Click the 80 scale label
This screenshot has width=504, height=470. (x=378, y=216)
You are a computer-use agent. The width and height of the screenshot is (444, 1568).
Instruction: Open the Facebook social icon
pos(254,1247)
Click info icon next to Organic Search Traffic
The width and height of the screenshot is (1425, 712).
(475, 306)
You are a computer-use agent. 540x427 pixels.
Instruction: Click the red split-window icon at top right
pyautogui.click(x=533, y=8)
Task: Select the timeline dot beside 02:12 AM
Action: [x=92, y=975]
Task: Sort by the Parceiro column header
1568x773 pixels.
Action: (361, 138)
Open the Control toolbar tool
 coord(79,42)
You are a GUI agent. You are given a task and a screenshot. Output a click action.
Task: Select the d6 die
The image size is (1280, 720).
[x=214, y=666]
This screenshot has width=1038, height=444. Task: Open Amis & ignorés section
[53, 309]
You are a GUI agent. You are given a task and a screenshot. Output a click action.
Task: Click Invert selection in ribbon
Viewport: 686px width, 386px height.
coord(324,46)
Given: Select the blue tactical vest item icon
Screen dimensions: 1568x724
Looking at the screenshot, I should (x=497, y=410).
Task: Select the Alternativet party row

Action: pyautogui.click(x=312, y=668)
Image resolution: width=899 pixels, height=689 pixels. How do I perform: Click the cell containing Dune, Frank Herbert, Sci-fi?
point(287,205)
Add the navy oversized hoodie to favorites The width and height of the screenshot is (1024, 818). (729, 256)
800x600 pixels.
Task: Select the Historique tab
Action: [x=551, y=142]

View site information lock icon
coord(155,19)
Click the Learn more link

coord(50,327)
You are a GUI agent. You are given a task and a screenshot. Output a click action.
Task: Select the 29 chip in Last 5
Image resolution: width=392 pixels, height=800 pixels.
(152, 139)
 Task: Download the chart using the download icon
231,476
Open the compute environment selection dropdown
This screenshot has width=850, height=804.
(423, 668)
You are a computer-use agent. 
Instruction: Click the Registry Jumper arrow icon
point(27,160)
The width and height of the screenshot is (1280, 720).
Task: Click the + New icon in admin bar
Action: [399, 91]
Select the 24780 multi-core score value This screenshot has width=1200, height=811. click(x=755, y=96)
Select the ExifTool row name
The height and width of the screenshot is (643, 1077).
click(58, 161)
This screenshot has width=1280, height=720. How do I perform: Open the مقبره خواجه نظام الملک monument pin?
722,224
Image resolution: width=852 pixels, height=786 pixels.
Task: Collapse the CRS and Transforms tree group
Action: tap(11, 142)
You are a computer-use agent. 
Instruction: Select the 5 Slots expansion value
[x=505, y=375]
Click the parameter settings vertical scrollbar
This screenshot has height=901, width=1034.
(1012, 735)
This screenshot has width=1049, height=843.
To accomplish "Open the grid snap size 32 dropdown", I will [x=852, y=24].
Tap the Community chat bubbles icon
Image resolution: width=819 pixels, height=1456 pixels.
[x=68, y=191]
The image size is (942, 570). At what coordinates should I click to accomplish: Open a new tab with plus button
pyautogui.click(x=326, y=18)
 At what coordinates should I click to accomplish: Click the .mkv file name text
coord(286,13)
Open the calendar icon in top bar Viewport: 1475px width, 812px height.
===
* WHAT TO PRODUCE: Could you copy exactly the lines from the one containing "This screenshot has height=901, width=1034." through the end of the records above, and nothing more?

* REPLY TO THE EXERCISE:
This screenshot has height=901, width=1034.
(1012, 735)
This screenshot has width=1049, height=843.
To accomplish "Open the grid snap size 32 dropdown", I will [x=852, y=24].
Tap the Community chat bubbles icon
Image resolution: width=819 pixels, height=1456 pixels.
[x=68, y=191]
The image size is (942, 570). At what coordinates should I click to accomplish: Open a new tab with plus button
pyautogui.click(x=326, y=18)
 At what coordinates should I click to accomplish: Click the .mkv file name text
coord(286,13)
Open the calendar icon in top bar Viewport: 1475px width, 812px height.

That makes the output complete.